課題 — 骨太の方針を説明した本文の「5-1-1. 経済財政運営と改革の基本方針2023」から「投資の拡大と経済社会改革の実行(2023年度方針)」までを、一字一句変えずに書き写してください。

抜粋本文 —
==========

5-1-1. 経済財政運営と改革の基本方針2023
国の方針の一つである「経済財政運営と改革の基本方針」は、政府の経済財政政策に関する基本的な方針を示すとともに、経済、財政、行政、社会などの分野における改革の重要性とその方向性を示すものです。この方針は通称「骨太の方針」と言われています。
各省庁の利害を超えて官邸主導で改革を進めるため、内閣総理大臣が議長を務める経済財政諮問会議において毎年策定します。
IT及びセキュリティ関連の施策についてもこの基本方針に沿った形で実施計画が策定されています。2023年の骨太の方針では、本文中だけで50回以上「デジタル」という言葉が使われており、デジタル技術の活用やデジタル社会の構築に向けた変革が重要な課題になっていることがわかります。
ここでは、2023年に策定された基本方針の中から、「新しい資本主義の加速」を構成する「投資の拡大と経済社会改革の実行」に掲げられているいくつかの施策において、特にIT戦略に関係する内容について説明します。
投資の拡大と経済社会改革の実行(2023年度方針)

==========

データ抜粋 —

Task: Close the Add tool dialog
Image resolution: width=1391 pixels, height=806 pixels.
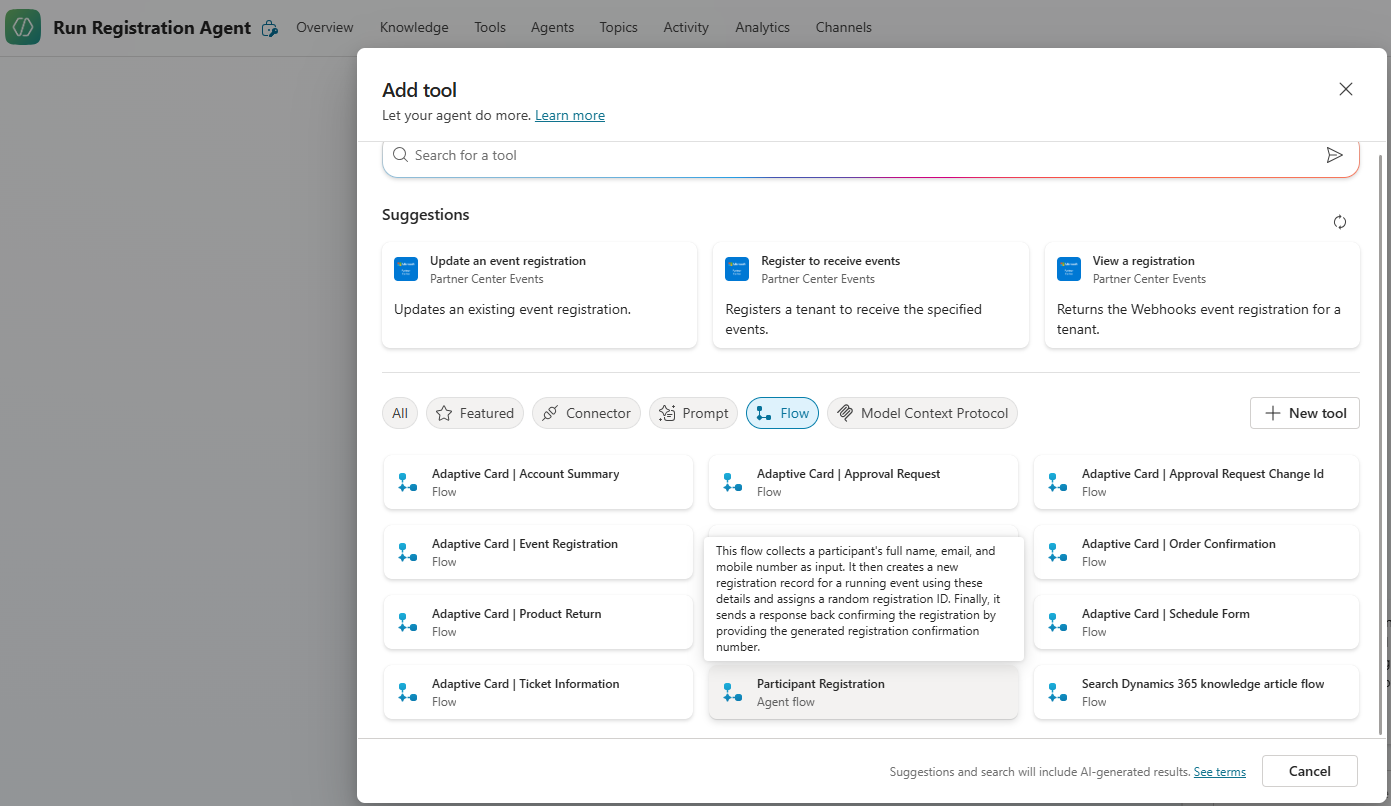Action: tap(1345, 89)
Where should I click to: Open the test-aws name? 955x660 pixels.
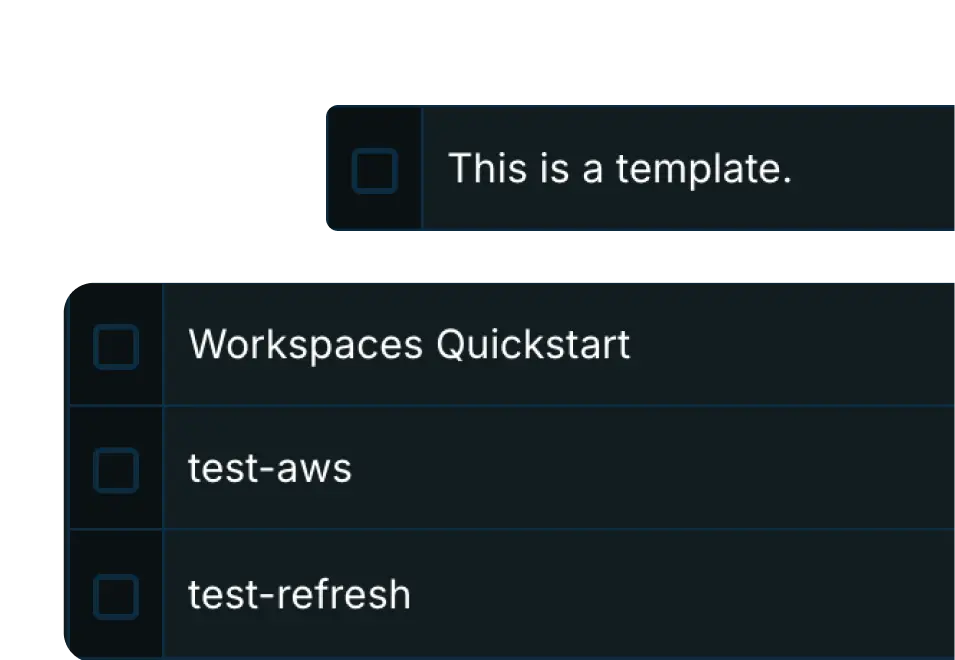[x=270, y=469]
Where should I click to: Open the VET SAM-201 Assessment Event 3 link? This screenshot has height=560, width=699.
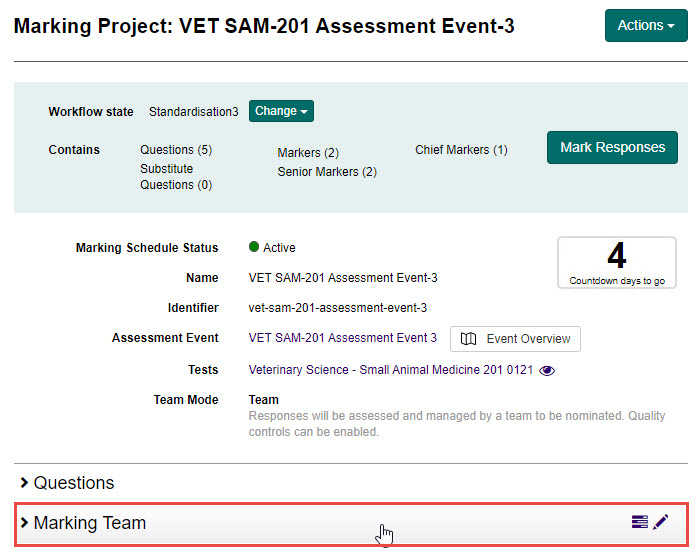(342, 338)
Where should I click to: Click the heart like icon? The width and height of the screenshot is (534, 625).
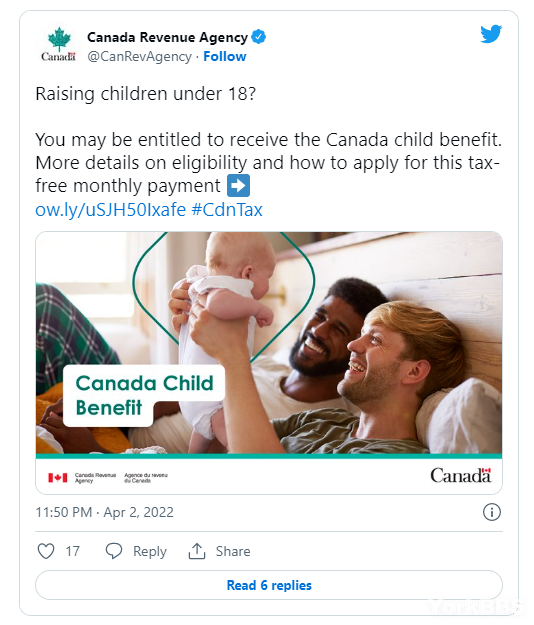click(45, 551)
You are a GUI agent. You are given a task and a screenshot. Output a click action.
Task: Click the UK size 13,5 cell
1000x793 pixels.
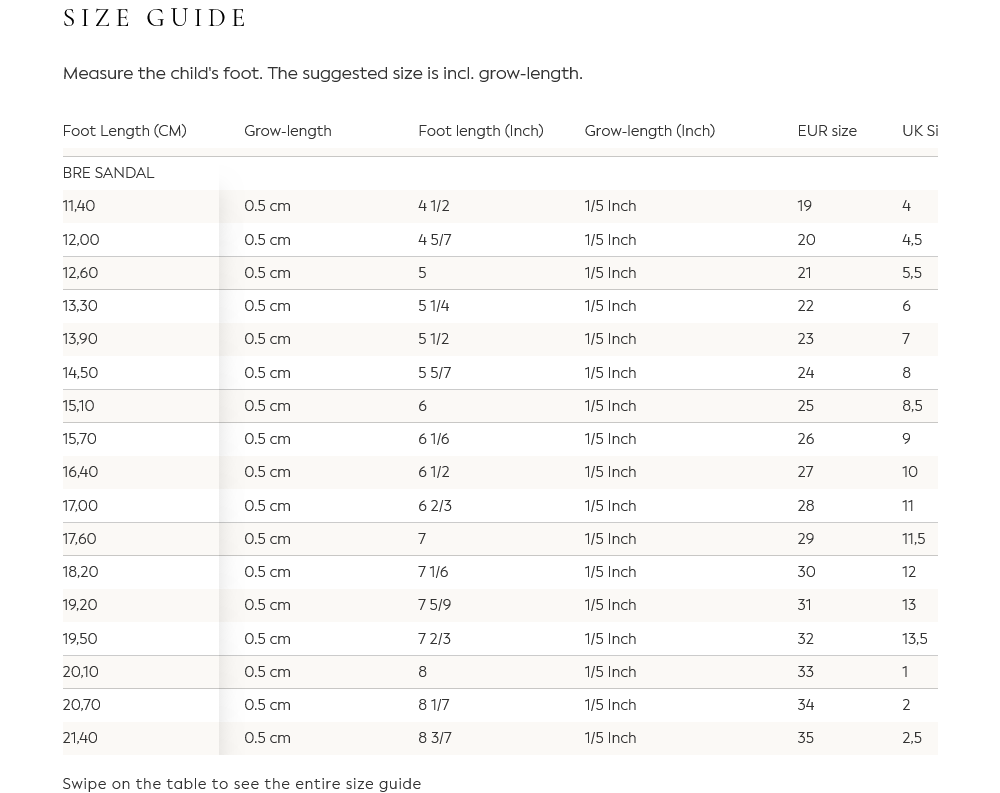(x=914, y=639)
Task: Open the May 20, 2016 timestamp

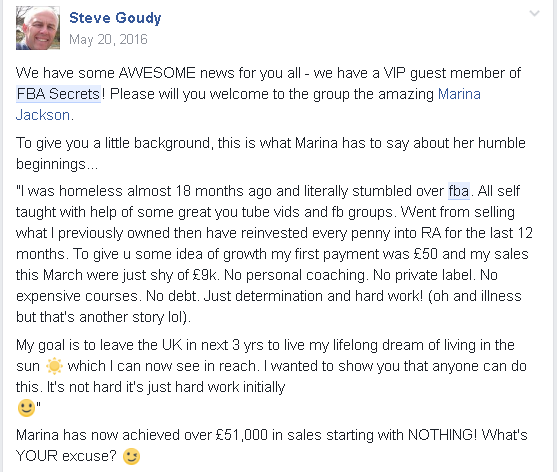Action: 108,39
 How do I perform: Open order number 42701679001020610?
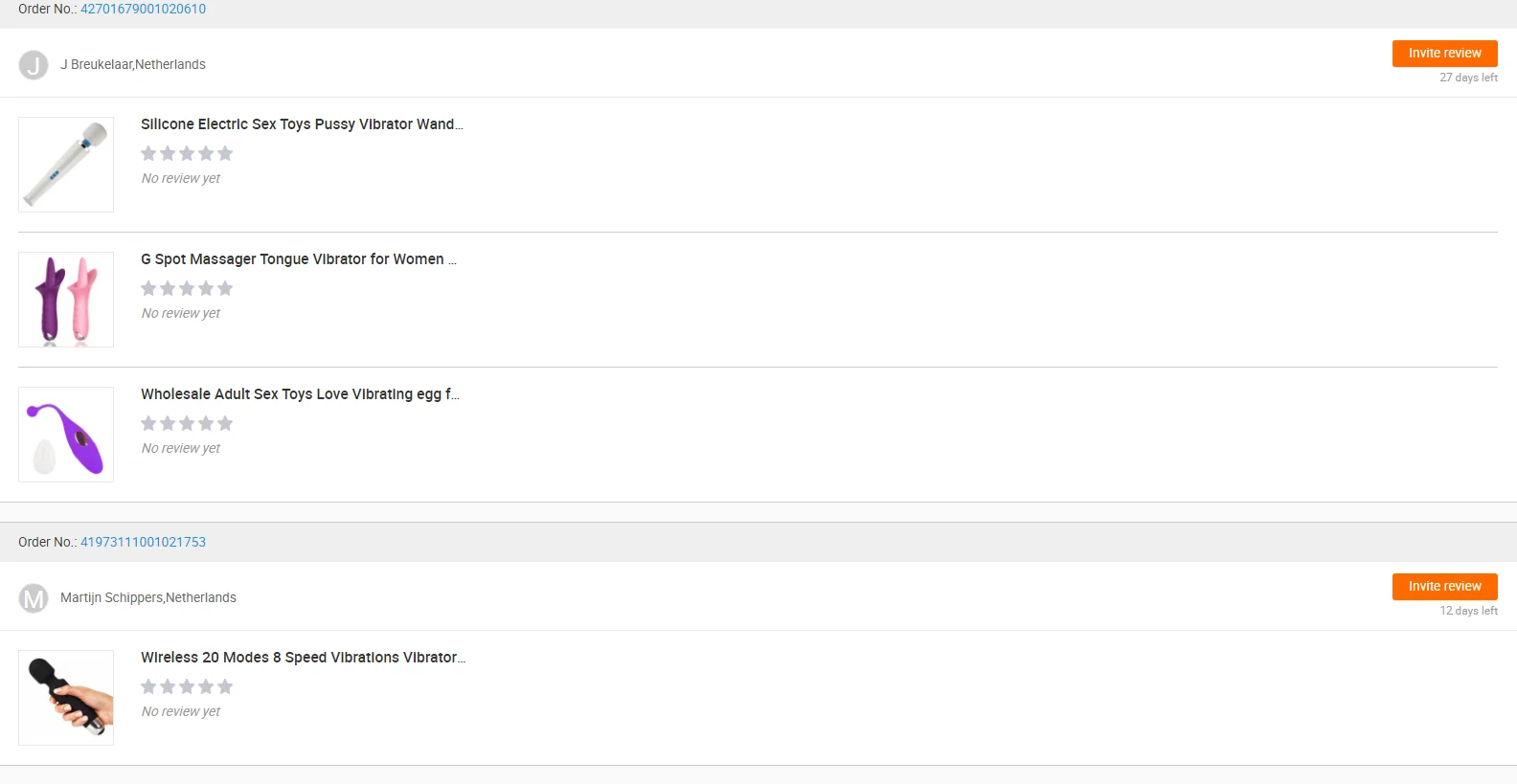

==========

解答例 —
5-1-1. 経済財政運営と改革の基本方針2023
国の方針の一つである「経済財政運営と改革の基本方針」は、政府の経済財政政策に関する基本的な方針を示すとともに、経済、財政、行政、社会などの分野における改革の重要性とその方向性を示すものです。この方針は通称「骨太の方針」と言われています。
各省庁の利害を超えて官邸主導で改革を進めるため、内閣総理大臣が議長を務める経済財政諮問会議において毎年策定します。
IT及びセキュリティ関連の施策についてもこの基本方針に沿った形で実施計画が策定されています。2023年の骨太の方針では、本文中だけで50回以上「デジタル」という言葉が使われており、デジタル技術の活用やデジタル社会の構築に向けた変革が重要な課題になっていることがわかります。
ここでは、2023年に策定された基本方針の中から、「新しい資本主義の加速」を構成する「投資の拡大と経済社会改革の実行」に掲げられているいくつかの施策において、特にIT戦略に関係する内容について説明します。
投資の拡大と経済社会改革の実行(2023年度方針)